Küresel Piyasalarda Altın ve Gümüşte Tarihi Yükseliş
Son altı ay içerisinde, altın ve gümüş gibi değerli metaller küresel piyasalarda tarihi bir yükseliş dönemi yaşadı. ABD Merkez Bankası’nın faiz indirimine rağmen, enflasyonun kalıcı hale gelmesi, Orta Doğu’daki çatışmalar ve Asya ekonomilerinin altına yönelik rezerv tercihleri, yatırımcıları değerli metallere yönlendirdi.
Küresel ölçekte ons altın fiyatı, bu süreçte yaklaşık yüzde 26 değer kazanırken, gümüşteki artış oranı yüzde 30’a yaklaştı. Sanayi üretiminde önemli bir rol oynayan gümüş, yeşil enerji yatırımlarındaki artışla birlikte yalnızca bir değer saklama aracı olmaktan öte, ‘geleceğin metali’ olarak da değerlendirilmeye başlandı. Jeopolitik risklerin artmasıyla beraber, yatırımcıların güvenli liman arayışı daha da belirgin hale geldi.
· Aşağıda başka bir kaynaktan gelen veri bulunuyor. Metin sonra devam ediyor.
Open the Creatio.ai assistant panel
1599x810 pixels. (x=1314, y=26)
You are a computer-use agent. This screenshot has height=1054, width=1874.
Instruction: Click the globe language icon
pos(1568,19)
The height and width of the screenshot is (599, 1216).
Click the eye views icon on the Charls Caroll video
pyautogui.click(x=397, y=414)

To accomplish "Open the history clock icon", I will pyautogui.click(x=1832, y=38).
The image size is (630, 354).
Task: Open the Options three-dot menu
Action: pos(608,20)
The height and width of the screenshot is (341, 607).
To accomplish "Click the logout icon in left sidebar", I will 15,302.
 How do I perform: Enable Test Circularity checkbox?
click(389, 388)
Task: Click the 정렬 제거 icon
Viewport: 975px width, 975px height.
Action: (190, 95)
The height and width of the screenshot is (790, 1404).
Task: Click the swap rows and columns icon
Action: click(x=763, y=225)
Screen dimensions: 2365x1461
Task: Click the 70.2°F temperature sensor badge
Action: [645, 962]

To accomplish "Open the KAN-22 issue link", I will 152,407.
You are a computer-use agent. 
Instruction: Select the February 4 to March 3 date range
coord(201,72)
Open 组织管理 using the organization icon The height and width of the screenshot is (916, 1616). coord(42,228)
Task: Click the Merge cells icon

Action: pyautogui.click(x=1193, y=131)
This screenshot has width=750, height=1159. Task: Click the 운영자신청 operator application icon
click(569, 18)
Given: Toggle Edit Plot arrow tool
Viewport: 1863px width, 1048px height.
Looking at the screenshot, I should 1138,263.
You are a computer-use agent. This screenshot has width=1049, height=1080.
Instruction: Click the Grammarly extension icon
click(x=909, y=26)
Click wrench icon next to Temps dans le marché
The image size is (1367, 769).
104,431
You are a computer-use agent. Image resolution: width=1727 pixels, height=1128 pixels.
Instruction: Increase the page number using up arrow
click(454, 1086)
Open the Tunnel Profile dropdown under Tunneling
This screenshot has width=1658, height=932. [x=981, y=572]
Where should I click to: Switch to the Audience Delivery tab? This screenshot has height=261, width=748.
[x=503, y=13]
DEMAŞ A.Ş. Yönetim Kurulu Başkanı Ahmet Cumhur Kitiş, konu hakkında yaptığı açıklamada altın ve gümüşün farklı alanlarda benzer nedenlerle ön plana çıktığını vurguladı.
Altın Geçmişi, Gümüş Geleceği Temsil Ediyor
Son dönemde yaşanan fiyat artışlarının sadece kısa vadeli dalgalanmalardan ibaret olmadığını belirten Kitiş, “Altın, insanların hafızasında güven sembolü olarak yer alıyor; gümüş ise geleceğe dair bir umut simgesi. Altın geçmişi, gümüş ise geleceği temsil ediyor. Mevcut yükseliş, kısa vadeli hareketlerden daha fazlasını ifade ediyor ve küresel ekonomik sistemin yeniden şekillendiğine dair sinyaller veriyor. Altın ve gümüş, mali sistemin sorgulandığı bir dönemde alternatif güven ölçüleri haline geldi; bu durum geçici bir trend olmakla kalmayıp, bir paradigmada değişim olduğu anlamına geliyor” ifadelerini kullandı.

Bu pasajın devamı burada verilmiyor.